* _Written task_: Please copy everything from the start of the records down to the line containing "This screenshot has height=1334, width=750.", both ends included, reproducing each line unchanged.

#### Exercise materials ####

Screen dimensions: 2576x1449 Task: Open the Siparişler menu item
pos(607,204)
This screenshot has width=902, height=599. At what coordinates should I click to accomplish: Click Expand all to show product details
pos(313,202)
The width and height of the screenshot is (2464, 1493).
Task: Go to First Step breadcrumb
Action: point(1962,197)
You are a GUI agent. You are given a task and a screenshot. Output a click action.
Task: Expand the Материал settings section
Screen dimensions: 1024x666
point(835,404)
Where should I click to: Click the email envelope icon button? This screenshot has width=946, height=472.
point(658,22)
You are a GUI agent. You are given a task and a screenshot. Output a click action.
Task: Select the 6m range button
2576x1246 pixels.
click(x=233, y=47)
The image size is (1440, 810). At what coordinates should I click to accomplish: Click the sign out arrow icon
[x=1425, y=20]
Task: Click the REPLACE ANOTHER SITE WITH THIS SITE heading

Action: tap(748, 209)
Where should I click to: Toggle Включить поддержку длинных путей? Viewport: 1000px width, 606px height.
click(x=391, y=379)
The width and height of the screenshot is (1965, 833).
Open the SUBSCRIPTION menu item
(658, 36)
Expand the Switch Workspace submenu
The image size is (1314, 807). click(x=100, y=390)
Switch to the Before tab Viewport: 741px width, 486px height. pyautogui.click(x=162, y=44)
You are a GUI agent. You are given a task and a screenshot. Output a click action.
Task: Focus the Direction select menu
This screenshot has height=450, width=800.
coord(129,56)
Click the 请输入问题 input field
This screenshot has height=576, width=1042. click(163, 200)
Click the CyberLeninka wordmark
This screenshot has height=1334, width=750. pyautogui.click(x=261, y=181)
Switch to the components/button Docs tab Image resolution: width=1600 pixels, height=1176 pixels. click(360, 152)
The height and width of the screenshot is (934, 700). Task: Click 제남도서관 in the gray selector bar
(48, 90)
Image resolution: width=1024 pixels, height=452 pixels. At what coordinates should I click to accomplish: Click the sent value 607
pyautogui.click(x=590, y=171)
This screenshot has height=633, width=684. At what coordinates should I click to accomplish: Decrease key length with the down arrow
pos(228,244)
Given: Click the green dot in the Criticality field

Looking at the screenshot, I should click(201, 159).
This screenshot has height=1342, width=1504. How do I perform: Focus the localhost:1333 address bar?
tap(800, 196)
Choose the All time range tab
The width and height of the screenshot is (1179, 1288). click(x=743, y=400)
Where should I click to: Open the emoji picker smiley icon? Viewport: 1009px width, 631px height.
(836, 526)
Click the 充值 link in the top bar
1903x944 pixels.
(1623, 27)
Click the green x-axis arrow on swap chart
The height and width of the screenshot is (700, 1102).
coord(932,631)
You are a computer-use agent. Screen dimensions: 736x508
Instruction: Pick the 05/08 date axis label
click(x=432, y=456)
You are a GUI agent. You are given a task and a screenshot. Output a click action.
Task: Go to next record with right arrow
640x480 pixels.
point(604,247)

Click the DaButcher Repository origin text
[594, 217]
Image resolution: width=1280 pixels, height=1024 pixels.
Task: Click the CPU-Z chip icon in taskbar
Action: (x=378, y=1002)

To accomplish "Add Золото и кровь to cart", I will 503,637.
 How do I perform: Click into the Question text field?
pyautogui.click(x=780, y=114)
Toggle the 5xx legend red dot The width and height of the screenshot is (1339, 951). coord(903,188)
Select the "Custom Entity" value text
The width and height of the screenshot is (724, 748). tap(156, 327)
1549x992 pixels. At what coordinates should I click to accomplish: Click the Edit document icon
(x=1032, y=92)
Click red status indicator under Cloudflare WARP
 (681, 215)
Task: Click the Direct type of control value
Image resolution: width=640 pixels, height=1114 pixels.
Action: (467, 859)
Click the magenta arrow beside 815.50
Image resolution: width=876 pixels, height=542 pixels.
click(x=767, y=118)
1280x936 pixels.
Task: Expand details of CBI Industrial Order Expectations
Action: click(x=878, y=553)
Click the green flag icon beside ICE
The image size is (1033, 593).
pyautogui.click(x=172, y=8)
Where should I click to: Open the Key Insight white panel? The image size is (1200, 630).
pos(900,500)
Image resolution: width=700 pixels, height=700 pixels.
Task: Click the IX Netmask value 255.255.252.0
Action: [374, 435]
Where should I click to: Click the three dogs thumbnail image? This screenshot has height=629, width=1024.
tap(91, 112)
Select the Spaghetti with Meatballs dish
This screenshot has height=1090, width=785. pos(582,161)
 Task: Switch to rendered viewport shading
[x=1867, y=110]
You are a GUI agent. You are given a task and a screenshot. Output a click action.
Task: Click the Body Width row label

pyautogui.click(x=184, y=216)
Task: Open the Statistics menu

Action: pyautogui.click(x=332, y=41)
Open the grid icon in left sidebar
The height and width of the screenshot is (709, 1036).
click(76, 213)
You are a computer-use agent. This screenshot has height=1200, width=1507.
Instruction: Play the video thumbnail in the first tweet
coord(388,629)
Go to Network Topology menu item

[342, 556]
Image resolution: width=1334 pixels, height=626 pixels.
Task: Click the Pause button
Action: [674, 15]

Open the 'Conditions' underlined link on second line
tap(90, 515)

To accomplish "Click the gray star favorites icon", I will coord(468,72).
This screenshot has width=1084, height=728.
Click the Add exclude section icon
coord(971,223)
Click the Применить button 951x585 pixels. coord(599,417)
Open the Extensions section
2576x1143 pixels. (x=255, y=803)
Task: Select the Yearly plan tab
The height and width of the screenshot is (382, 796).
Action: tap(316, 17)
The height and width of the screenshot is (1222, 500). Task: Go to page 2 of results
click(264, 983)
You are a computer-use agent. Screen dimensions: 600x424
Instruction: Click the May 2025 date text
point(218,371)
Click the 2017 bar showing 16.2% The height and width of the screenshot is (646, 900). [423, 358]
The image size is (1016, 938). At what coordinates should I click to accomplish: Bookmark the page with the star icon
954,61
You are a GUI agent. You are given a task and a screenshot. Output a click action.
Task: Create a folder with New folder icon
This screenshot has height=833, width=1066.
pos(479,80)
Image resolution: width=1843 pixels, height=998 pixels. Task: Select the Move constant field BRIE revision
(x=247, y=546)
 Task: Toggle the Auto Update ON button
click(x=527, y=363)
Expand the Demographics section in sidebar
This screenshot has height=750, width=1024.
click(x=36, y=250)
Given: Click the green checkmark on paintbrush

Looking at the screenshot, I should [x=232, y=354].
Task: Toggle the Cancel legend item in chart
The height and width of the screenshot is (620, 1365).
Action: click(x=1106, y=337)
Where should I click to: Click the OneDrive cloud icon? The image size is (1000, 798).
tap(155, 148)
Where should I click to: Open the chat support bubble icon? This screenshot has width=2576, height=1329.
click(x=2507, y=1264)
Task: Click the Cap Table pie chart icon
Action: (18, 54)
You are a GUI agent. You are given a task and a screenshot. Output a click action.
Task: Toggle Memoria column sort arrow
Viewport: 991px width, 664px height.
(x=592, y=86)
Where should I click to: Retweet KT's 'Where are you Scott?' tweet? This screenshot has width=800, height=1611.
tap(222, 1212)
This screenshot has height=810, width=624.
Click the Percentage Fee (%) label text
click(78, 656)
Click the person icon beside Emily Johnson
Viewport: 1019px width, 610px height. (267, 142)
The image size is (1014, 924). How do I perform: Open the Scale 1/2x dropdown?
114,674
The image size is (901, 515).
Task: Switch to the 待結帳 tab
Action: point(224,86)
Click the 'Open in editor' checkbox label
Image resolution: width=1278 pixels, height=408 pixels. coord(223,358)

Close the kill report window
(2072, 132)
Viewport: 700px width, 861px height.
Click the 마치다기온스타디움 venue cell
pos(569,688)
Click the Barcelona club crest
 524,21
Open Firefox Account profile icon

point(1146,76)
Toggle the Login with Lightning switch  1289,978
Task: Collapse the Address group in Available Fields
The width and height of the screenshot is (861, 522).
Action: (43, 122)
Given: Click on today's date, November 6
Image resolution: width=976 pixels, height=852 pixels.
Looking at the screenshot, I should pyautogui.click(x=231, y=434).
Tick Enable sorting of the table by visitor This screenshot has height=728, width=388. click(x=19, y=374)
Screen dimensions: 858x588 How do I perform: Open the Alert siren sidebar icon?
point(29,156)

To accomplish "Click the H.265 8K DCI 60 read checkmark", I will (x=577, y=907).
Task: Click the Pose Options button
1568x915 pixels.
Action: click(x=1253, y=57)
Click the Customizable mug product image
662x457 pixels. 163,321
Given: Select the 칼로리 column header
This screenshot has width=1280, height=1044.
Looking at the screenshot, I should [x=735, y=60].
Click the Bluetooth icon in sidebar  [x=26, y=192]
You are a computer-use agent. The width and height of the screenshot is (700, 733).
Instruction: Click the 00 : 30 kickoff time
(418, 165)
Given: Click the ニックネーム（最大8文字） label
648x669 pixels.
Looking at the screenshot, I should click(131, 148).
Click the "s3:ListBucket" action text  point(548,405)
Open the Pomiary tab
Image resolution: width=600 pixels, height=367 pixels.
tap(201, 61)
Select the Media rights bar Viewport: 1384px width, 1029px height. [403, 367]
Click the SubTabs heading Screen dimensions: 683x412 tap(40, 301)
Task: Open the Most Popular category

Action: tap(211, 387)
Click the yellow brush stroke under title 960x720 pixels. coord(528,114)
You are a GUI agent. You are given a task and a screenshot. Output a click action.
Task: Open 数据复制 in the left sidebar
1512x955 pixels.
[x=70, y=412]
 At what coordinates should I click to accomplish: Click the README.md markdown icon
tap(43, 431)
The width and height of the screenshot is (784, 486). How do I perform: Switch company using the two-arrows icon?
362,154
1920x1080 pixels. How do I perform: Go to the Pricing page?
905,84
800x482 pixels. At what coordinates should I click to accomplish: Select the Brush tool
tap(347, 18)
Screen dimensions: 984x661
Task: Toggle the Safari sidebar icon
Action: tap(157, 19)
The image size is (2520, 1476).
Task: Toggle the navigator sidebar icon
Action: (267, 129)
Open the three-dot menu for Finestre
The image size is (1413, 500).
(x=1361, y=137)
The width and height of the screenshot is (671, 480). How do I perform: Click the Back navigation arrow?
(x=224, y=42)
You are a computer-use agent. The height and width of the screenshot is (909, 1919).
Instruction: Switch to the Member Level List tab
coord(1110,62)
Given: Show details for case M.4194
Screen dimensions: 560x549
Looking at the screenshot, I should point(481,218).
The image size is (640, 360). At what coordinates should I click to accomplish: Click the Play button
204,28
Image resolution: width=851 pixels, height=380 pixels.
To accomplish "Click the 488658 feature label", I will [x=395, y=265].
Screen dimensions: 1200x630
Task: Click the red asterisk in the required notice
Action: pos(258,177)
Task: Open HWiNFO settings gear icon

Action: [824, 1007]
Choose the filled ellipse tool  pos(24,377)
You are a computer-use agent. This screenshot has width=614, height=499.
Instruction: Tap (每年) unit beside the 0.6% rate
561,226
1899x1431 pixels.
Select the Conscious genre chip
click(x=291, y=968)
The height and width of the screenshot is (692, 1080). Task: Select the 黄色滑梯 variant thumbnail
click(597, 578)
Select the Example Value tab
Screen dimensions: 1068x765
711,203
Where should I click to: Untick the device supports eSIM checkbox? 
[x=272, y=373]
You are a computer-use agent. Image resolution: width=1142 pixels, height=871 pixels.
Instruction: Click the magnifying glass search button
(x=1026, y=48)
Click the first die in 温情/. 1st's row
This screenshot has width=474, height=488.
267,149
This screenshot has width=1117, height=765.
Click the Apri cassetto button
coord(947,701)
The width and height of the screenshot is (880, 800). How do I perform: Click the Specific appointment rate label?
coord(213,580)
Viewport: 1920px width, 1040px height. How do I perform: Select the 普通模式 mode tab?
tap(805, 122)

####

* _Correct response_:
Screen dimensions: 2576x1449 Task: Open the Siparişler menu item
pos(607,204)
This screenshot has width=902, height=599. At what coordinates should I click to accomplish: Click Expand all to show product details
pos(313,202)
The width and height of the screenshot is (2464, 1493).
Task: Go to First Step breadcrumb
Action: point(1962,197)
You are a GUI agent. You are given a task and a screenshot. Output a click action.
Task: Expand the Материал settings section
Screen dimensions: 1024x666
point(835,404)
Where should I click to: Click the email envelope icon button? This screenshot has width=946, height=472.
point(658,22)
You are a GUI agent. You are given a task and a screenshot. Output a click action.
Task: Select the 6m range button
2576x1246 pixels.
click(x=233, y=47)
The image size is (1440, 810). At what coordinates should I click to accomplish: Click the sign out arrow icon
[x=1425, y=20]
Task: Click the REPLACE ANOTHER SITE WITH THIS SITE heading

Action: tap(748, 209)
Where should I click to: Toggle Включить поддержку длинных путей? Viewport: 1000px width, 606px height.
click(x=391, y=379)
The width and height of the screenshot is (1965, 833).
Open the SUBSCRIPTION menu item
(658, 36)
Expand the Switch Workspace submenu
The image size is (1314, 807). click(x=100, y=390)
Switch to the Before tab Viewport: 741px width, 486px height. pyautogui.click(x=162, y=44)
You are a GUI agent. You are given a task and a screenshot. Output a click action.
Task: Focus the Direction select menu
This screenshot has height=450, width=800.
coord(129,56)
Click the 请输入问题 input field
This screenshot has height=576, width=1042. click(163, 200)
Click the CyberLeninka wordmark
This screenshot has height=1334, width=750. pyautogui.click(x=261, y=181)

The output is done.